Temporal arteritis, also known as giant cell arteritis, is a difficult condition that’s marked by an inflammation in the cells that line the arteries. The inflammation causes the cells in the arterial walls to become much larger than normal, which can lead to serious problems. The condition most often affects the arteries of the head, particularly the temporal arteries, which are located in the temples. This is the reason why it is sometimes called temporal arteritis.
Giant cell arteritis causes a wide range of symptoms that can vary depending on which arteries are affected and their location. The symptoms are generally focused around the head, but they can affect the entire body. The condition may even lead to death if it causes a stroke.
If the condition is detected, seek treatment immediately before more serious complications develop. Once treatment has begun, it’s important to keep checking in with a doctor to prevent any relapses and to manage any other symptoms that might emerge. If you notice any of the following symptoms, then it’s a good idea to seek medical attention.

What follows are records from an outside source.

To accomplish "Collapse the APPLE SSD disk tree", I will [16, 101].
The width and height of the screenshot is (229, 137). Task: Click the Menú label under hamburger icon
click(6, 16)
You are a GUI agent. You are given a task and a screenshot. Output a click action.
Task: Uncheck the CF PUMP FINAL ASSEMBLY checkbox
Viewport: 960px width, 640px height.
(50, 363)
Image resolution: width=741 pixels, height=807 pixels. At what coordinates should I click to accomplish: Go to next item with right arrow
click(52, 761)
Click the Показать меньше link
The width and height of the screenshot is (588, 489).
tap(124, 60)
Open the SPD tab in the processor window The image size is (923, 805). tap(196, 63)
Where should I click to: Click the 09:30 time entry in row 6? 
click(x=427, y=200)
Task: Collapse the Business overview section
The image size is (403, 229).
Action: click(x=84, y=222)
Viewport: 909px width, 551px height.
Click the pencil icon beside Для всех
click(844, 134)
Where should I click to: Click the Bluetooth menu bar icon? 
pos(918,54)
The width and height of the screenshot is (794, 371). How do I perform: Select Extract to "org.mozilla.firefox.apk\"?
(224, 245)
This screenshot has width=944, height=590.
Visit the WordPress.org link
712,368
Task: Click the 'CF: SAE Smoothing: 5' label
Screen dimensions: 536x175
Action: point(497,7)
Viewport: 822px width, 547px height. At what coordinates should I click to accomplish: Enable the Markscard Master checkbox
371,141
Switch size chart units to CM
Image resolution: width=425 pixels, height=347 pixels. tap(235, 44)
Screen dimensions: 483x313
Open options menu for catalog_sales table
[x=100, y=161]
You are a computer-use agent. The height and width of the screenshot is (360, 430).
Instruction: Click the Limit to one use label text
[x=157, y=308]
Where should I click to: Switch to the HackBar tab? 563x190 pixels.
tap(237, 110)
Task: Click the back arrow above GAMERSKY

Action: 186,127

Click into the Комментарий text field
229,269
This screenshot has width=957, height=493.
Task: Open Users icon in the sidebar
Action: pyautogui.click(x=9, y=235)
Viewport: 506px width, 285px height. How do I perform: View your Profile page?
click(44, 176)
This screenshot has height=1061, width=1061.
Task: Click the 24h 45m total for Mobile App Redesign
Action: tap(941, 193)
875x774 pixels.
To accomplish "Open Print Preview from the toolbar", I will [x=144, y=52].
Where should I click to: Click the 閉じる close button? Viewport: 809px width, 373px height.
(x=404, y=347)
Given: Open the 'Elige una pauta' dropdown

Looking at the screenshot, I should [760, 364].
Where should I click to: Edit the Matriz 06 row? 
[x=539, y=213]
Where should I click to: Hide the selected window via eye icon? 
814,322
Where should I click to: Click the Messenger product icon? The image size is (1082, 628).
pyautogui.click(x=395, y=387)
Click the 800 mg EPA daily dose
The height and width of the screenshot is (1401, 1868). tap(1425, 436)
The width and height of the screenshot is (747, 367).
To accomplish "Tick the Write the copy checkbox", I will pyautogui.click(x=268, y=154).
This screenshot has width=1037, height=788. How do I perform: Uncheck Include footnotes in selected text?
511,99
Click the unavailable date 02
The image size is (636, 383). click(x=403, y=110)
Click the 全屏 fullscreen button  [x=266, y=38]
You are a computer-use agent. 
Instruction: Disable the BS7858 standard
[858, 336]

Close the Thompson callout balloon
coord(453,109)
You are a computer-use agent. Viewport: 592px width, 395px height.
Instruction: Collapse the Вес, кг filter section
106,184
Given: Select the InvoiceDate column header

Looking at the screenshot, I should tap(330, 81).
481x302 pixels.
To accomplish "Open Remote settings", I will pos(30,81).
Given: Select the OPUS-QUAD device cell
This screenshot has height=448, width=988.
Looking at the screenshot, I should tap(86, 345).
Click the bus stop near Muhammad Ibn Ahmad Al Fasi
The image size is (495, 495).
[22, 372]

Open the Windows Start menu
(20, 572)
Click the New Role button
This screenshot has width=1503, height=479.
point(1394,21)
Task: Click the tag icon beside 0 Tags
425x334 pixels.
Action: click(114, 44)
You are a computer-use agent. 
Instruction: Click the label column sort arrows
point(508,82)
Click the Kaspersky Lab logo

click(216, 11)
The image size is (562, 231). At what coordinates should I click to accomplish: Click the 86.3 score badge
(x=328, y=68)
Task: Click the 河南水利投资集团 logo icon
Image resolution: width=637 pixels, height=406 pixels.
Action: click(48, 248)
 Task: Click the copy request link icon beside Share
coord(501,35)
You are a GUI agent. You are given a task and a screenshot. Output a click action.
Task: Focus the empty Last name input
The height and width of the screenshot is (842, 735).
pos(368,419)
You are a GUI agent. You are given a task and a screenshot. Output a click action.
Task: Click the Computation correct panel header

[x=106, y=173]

Temporal Arteritis Symptom #1: Headaches
A headache is one of the commonest symptoms of giant cell arteritis. About two-thirds of people diagnosed with the condition will experience some sort of headache. The headaches can vary in intensity and type.
They generally tend to develop quite quickly—within only one day—but they have been known to gradually grow in intensity over a period of days or weeks. Depending on which arteries are affected, the headache can be on one or both sides of the head. The pain will generally be focused toward the front of the head rather than the back.